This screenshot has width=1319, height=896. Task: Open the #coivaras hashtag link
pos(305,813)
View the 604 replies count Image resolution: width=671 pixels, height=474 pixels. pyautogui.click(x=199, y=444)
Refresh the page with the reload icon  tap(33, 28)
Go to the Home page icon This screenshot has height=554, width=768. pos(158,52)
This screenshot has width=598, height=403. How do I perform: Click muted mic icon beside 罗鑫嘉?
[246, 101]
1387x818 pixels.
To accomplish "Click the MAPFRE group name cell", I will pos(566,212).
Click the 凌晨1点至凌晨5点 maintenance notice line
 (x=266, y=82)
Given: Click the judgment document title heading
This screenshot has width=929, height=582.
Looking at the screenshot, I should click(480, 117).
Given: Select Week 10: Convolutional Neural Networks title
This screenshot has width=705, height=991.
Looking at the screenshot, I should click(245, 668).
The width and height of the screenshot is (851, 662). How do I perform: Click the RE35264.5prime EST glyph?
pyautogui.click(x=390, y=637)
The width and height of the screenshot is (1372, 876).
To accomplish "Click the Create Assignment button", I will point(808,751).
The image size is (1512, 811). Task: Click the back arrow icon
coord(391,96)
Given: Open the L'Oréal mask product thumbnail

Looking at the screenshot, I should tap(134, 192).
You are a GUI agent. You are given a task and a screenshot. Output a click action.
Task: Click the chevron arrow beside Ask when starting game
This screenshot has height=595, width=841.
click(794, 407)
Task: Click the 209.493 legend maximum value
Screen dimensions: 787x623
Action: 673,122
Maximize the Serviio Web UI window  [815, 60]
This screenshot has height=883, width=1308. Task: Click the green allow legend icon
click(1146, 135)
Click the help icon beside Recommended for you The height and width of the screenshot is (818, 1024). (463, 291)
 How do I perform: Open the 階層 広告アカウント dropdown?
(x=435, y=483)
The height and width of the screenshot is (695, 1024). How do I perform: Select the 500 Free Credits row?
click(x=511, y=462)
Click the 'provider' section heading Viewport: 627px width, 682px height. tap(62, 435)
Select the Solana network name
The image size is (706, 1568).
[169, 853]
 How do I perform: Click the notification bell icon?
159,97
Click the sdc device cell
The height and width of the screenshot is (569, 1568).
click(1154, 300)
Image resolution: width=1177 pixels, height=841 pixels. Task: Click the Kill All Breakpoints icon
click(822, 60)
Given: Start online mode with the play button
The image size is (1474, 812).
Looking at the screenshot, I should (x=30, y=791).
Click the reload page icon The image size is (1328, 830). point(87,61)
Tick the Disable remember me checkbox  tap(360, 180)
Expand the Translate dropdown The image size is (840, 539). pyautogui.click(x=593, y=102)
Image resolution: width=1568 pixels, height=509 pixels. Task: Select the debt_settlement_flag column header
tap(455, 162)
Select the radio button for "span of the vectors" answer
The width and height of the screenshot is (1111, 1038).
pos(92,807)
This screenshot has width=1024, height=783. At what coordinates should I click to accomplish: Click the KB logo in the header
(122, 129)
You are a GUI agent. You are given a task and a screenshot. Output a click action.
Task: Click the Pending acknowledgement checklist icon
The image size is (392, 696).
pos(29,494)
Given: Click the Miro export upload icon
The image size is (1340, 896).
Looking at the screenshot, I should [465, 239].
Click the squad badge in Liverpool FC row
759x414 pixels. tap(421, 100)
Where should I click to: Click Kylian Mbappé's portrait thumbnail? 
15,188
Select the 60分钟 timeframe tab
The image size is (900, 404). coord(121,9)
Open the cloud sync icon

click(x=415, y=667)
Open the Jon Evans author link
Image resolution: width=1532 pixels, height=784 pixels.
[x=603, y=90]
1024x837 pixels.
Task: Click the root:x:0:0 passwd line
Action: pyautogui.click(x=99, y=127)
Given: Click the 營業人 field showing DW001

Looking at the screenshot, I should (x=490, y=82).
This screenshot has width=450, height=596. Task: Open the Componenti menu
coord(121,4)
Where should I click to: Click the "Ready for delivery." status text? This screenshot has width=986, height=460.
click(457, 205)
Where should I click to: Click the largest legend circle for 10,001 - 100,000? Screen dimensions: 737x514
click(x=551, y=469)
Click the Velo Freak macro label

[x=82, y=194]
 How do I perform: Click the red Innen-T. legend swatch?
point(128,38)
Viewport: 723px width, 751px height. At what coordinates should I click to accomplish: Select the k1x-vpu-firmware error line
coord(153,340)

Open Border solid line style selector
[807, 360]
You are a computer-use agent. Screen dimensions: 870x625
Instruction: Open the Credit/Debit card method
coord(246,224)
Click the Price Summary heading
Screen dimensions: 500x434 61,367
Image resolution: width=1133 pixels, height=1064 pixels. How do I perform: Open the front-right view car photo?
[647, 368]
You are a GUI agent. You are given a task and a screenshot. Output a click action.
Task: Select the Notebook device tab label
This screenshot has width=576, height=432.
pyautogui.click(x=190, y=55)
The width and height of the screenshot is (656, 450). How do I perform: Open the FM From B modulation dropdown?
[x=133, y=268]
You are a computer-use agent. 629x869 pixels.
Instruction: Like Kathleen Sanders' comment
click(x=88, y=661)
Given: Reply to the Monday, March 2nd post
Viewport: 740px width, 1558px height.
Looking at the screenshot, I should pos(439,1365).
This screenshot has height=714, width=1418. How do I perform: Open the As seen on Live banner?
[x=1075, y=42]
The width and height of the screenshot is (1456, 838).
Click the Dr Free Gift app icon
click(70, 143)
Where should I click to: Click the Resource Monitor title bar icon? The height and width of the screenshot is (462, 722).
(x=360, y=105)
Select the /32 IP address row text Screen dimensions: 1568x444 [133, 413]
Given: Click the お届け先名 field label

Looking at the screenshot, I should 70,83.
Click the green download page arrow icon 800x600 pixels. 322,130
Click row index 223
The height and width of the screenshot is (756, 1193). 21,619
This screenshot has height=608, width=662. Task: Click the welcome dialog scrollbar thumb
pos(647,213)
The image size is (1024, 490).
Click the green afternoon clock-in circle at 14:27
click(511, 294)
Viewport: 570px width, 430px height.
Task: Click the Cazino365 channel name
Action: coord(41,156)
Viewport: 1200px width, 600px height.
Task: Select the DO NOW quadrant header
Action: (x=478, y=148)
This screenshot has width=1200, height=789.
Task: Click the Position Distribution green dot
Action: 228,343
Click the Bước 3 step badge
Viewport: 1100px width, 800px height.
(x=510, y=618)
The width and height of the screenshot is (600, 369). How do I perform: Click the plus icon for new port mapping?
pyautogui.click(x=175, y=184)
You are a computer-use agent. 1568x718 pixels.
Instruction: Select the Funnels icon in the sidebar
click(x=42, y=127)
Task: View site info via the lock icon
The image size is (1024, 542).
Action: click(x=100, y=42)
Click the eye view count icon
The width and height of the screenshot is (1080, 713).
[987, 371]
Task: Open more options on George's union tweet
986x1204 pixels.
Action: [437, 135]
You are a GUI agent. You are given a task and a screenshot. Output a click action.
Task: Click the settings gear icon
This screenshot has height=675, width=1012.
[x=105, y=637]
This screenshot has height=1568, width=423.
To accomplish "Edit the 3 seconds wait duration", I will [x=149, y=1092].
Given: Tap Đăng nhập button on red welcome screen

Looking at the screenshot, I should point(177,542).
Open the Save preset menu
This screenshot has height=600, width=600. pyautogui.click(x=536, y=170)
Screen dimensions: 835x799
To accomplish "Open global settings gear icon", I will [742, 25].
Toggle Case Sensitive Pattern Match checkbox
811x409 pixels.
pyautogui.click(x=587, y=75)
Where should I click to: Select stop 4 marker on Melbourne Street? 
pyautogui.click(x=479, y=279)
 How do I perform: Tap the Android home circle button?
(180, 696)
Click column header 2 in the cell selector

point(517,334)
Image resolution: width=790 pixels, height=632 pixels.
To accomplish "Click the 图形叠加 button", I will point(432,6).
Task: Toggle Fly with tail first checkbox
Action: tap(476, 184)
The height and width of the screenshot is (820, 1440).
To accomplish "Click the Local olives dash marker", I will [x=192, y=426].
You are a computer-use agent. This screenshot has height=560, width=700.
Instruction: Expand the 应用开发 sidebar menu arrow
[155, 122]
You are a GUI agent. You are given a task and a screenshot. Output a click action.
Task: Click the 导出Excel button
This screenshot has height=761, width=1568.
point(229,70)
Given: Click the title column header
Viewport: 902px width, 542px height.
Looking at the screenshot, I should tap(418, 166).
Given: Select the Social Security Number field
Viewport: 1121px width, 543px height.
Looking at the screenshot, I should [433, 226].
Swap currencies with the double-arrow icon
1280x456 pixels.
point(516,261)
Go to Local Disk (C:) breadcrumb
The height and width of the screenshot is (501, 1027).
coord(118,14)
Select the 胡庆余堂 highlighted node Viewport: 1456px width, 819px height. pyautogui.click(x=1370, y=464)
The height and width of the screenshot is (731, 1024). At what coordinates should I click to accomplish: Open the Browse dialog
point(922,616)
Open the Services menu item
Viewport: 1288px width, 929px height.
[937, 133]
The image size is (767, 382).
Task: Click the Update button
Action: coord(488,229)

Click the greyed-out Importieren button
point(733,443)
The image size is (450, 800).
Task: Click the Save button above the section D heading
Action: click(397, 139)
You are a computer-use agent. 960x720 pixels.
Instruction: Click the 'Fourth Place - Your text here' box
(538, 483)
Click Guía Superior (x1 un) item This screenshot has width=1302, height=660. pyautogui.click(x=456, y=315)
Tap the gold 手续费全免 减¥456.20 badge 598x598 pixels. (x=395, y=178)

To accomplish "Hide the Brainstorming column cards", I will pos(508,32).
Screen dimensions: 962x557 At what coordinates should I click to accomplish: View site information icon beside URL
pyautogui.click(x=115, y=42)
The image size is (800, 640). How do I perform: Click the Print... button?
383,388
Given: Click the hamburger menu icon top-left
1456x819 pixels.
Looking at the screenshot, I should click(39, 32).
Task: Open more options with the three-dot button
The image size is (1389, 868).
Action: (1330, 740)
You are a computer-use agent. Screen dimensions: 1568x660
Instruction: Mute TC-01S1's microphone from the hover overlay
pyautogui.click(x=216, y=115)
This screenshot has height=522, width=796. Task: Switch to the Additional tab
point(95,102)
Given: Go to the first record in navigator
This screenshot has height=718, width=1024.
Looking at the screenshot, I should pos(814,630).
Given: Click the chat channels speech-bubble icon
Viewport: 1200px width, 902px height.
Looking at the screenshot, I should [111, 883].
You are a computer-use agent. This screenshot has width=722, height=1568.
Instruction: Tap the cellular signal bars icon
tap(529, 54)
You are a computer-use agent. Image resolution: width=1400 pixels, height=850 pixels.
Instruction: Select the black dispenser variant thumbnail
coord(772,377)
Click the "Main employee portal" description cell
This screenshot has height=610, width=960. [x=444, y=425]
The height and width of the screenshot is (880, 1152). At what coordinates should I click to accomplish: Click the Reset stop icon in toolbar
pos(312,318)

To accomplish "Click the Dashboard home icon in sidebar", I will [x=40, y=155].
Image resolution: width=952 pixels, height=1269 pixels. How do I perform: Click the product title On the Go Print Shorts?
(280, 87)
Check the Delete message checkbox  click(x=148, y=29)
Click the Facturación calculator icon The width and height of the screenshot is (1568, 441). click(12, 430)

━━━━━━━━━━

## [Instructions for the task]
Each line from the one with "Given: Click the chat" through the end of the entries above is to be returned word for word. Nothing else belongs in the answer.

## [Response area]
Given: Click the chat channels speech-bubble icon
Viewport: 1200px width, 902px height.
Looking at the screenshot, I should [111, 883].
You are a computer-use agent. This screenshot has width=722, height=1568.
Instruction: Tap the cellular signal bars icon
tap(529, 54)
You are a computer-use agent. Image resolution: width=1400 pixels, height=850 pixels.
Instruction: Select the black dispenser variant thumbnail
coord(772,377)
Click the "Main employee portal" description cell
This screenshot has height=610, width=960. [x=444, y=425]
The height and width of the screenshot is (880, 1152). At what coordinates should I click to accomplish: Click the Reset stop icon in toolbar
pos(312,318)

To accomplish "Click the Dashboard home icon in sidebar", I will [x=40, y=155].
Image resolution: width=952 pixels, height=1269 pixels. How do I perform: Click the product title On the Go Print Shorts?
(280, 87)
Check the Delete message checkbox  click(x=148, y=29)
Click the Facturación calculator icon The width and height of the screenshot is (1568, 441). click(12, 430)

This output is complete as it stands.